EXCERPTED TEXT:
-*-

For as long as I can remember, when I’ve walked outside and its sunny out, I’ve sneezed. I can usually count on a good two or three sneezes. In the past few years, I finally was curious enough to do some research and found out that I have the condition called photic sneeze reflex.
Photic sneeze reflex (also whimsically called ACHOO, a backronym for Autosomal dominant Compelling Helio-Ophthalmic Outburst) is a medical condition by which people exposed to bright light involuntarily sneeze. It has been suggested that the photic sneeze reflex occurs only after someone has been adapted to the dark for at least five minutes, although this is not certain, and is not uniform amongst people with the photic sneeze reflex. The condition occurs in one-sixth to one-quarter of humans, with more common occurrence in Caucasians than other human races. The trait is passed along genetically, with a 50 percent chance of inheritance.

-*-

THE DATA:
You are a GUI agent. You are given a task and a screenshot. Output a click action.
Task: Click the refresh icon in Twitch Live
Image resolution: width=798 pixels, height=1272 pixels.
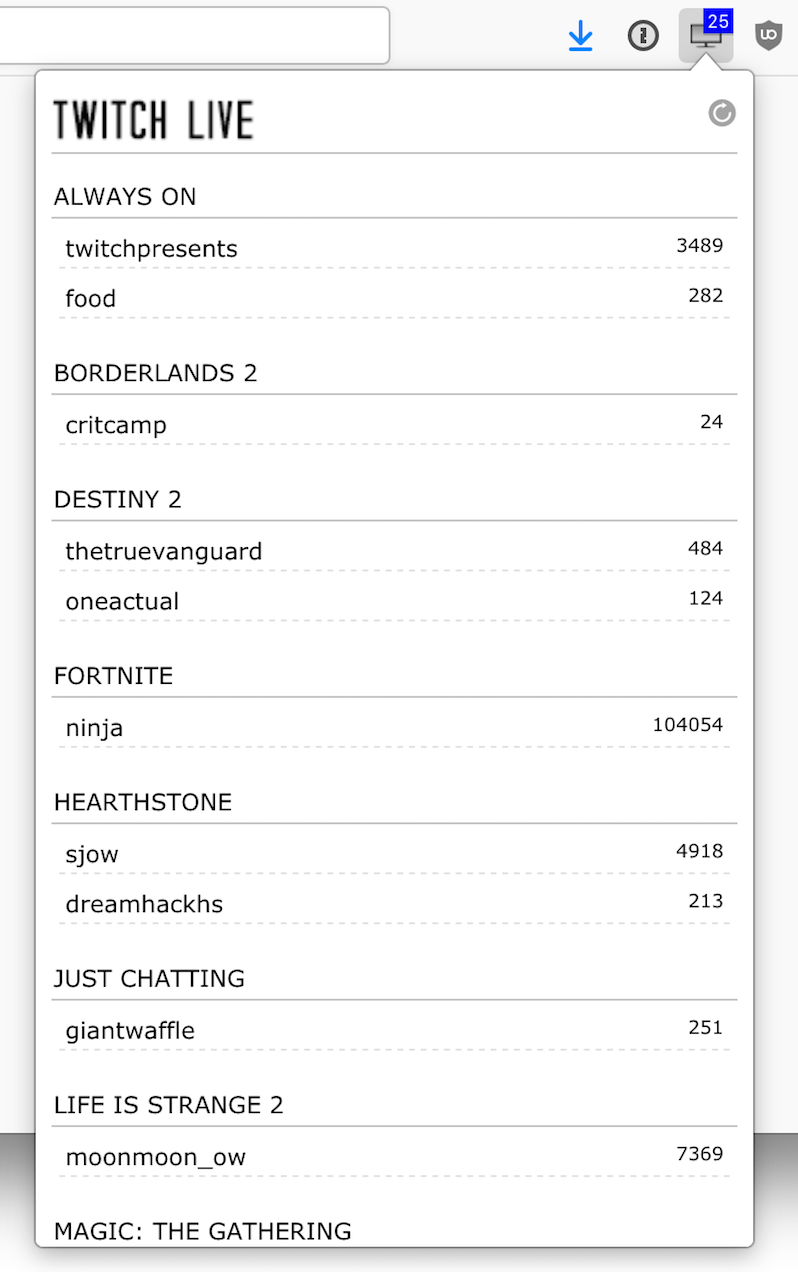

-*-

TASKS TO COMPLETE:
(1) Output the portion of the passage about the photic sneeze reflex from "For as long" to "called photic sneeze reflex.".
(2) Answer these questions from the passage about the photic sneeze reflex.
(a) How many sneezes can the writer usually count on when walking out into the sun?
(b) What share of humans have the condition?
(c) What is the chance of the trait being inherited?
(3) Write the next part of the passage about the photic sneeze reflex, picking up after its last sentence.
The listing comes from a different source than the passage about the photic sneeze reflex.

PER-TASK OUTPUTS:
(1)
For as long as I can remember, when I’ve walked outside and its sunny out, I’ve sneezed. I can usually count on a good two or three sneezes. In the past few years, I finally was curious enough to do some research and found out that I have the condition called photic sneeze reflex.

(2)
(a) Two or three.
(b) One-sixth to one-quarter.
(c) 50 percent.

(3)
The probable cause is a congenital malfunction in nerve signals in the trigeminal nerve nucleus. The fifth cranial nerve, called the trigeminal nerve, is apparently responsible for sneezes. Research suggests that some people have an association between this nerve and the nerve that transmits visual impulses to the brain. Overstimulation of the optic nerve triggers the trigeminal nerve, and this causes the photic sneeze reflex.
Lately, I’ve noticed that Dinah has been sneezing when exposed to bright light. Looks like she inherited it from me.